Google Unveils 2025 Android and Google Play Security Review, Highlighting AI-Powered Defenses
Google has released its comprehensive annual review of Android and Google Play security, detailing the extensive protection measures implemented to foster a trustworthy ecosystem with honest developers and compliant applications. The company emphasized its ongoing commitment to enhancing policies and safeguards to promote safe, high-quality apps while proactively thwarting malicious actors before they can inflict harm.
Key Statistics and Achievements from 2025
In a detailed blog post, Google shared significant data points underscoring its security efforts:
- In 2025, Google prevented over 1.75 million policy-violating apps from being published on Google Play and banned more than 80,000 bad developer accounts that attempted to distribute harmful applications.
- Google Play conducts over 10,000 safety checks on every app prior to publication, with continuous monitoring and re-evaluation after apps go live to ensure ongoing compliance.
- Anti-spam protections successfully blocked 160 million spam ratings and reviews last year, including both inflated and deflated reviews. These measures also prevented an average 0.5-star rating drop for apps targeted by review bombing, safeguarding users and developers from unhelpful feedback.

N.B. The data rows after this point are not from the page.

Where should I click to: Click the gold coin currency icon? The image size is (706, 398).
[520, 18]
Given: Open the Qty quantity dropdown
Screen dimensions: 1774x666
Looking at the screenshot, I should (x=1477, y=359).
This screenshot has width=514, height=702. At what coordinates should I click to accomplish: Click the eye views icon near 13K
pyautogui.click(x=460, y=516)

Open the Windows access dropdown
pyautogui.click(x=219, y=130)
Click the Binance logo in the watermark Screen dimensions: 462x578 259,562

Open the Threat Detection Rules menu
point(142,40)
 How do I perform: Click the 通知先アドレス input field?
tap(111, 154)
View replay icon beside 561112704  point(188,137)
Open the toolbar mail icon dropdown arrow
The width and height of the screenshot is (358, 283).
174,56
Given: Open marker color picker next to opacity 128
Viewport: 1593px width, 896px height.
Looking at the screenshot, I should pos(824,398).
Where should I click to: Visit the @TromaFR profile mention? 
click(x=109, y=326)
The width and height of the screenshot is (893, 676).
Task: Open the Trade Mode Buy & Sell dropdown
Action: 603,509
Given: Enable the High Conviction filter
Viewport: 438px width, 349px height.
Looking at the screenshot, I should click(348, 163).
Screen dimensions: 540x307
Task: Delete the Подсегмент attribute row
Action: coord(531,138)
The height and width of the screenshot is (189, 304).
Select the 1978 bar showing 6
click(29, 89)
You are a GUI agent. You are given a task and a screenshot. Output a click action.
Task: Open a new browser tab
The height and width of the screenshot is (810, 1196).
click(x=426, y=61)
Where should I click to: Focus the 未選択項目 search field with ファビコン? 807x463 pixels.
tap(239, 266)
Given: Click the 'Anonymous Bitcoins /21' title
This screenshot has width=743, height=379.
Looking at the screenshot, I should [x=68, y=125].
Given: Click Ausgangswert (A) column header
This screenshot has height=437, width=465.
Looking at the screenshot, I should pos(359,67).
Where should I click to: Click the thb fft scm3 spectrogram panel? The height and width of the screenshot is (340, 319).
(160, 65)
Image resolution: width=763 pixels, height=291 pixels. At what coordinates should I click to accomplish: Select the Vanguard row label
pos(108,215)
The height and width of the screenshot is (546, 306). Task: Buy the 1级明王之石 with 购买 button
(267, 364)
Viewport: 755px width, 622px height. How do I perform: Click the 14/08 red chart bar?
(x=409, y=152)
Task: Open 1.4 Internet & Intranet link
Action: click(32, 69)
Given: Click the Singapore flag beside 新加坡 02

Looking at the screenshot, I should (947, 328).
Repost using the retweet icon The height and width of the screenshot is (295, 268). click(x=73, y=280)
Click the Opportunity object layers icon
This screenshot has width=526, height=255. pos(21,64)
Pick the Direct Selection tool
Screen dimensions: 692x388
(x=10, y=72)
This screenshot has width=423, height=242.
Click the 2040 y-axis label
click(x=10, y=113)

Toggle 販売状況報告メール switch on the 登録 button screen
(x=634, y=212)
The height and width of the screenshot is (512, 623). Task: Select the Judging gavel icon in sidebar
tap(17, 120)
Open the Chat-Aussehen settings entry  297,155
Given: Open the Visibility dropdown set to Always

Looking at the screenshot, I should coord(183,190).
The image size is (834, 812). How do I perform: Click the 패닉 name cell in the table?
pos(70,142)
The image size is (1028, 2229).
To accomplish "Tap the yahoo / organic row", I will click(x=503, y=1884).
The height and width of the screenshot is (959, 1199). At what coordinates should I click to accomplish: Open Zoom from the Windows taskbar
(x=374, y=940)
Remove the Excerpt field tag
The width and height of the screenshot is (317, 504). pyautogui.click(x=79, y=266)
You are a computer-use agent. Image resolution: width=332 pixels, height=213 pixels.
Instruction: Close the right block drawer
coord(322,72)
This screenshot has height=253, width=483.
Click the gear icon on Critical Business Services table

- Google Play Protect now scans over 350 billion Android apps daily, providing robust real-time security across the platform.
Expansion of Google Play Protect in 2025
Google Play Protect saw significant enhancements in 2025, particularly in fraud protection and scam prevention:
Enhanced Fraud Protection: This feature analyzes and automatically blocks the installation of apps that may abuse sensitive permissions to commit financial fraud. Triggered when users attempt to install apps from internet-sideloading sources like web browsers or messaging apps, it expanded from an initial pilot in Singapore to 185 markets, covering more than 2.8 billion Android devices. In 2025, it blocked 266 million risky installation attempts and protected users from 872,000 unique, high-risk applications.
In-Call Scam Protection: A new feature introduced to combat social engineering attacks during phone calls, this protection preemptively disables the ability to turn off Google Play Protect during calls. This prevents bad actors from tricking users into disabling their device's defenses to download malicious apps while on a call.
Tools for App Developers in 2025
Google provided developers with advanced tools to build safer applications and protect their businesses:
Building Safer Apps More Easily: Through Play Policy Insights in Android Studio, developers receive real-time feedback as they code, focusing on permissions and APIs that grant deep system access or handle personal data like location or photos. This helps developers meet policy requirements early, including prominent disclosures or usage declarations. Expanded pre-review checks in Play Console catch common rejection reasons, such as improper usage of credentials or broken privacy policy links, ensuring smoother and faster review processes.
Stronger Threat Detection with Play Integrity API: Apps and games make over 20 billion checks daily with the Play Integrity API to protect against abuse and unauthorized access. In 2025, Google added hardware-backed signals to make device spoofing harder and introduced new in-app prompts for users to fix issues like network errors without leaving the app. A beta feature for device recall helps developers identify repeat bad actors even after a device reset, all while maintaining user privacy.
Building Trust Through Developer Verification: Google is extending developer verification from Google Play to the broader Android ecosystem to ensure accountable identities behind every app. This legitimizes authentic developers and prevents bad actors from hiding behind anonymity. After an early access period, verification will open to all developers this year, with a dedicated account type for students and hobbyists allowing limited device distribution without full verification requirements.
Greater Security with Android 16: In the latest Android release, developers can protect users' private information, such as bank logins, with just one line of code. This feature is automatically integrated into certain apps to provide an instant security boost against "tapjacking," a tactic where malicious apps use hidden layers to steal clicks for ad fraud.
Google's Security Plan for 2026
Looking ahead to 2026, Google announced its continued focus on AI-driven defenses to stay ahead of emerging threats and equip Android developers with necessary tools for safe app building. The company will maintain its emphasis on embedding checks to help developers create compliant apps by design, offering guidance to avoid policy violations before publication. Additionally, Google plans to roll out Android developer verifications to hold bad actors accountable and prevent them from causing repeated harm through anonymity.
Google stated, "We're constantly improving our policies and protections to encourage safe, high-quality apps on Google Play and stop bad actors before they cause harm. As bad actors leverage AI to change their tactics and launch increasingly sophisticated attacks, we've deepened our investments in AI and real-time defenses over the last year to maintain the upper hand and stop these threats before they reach users."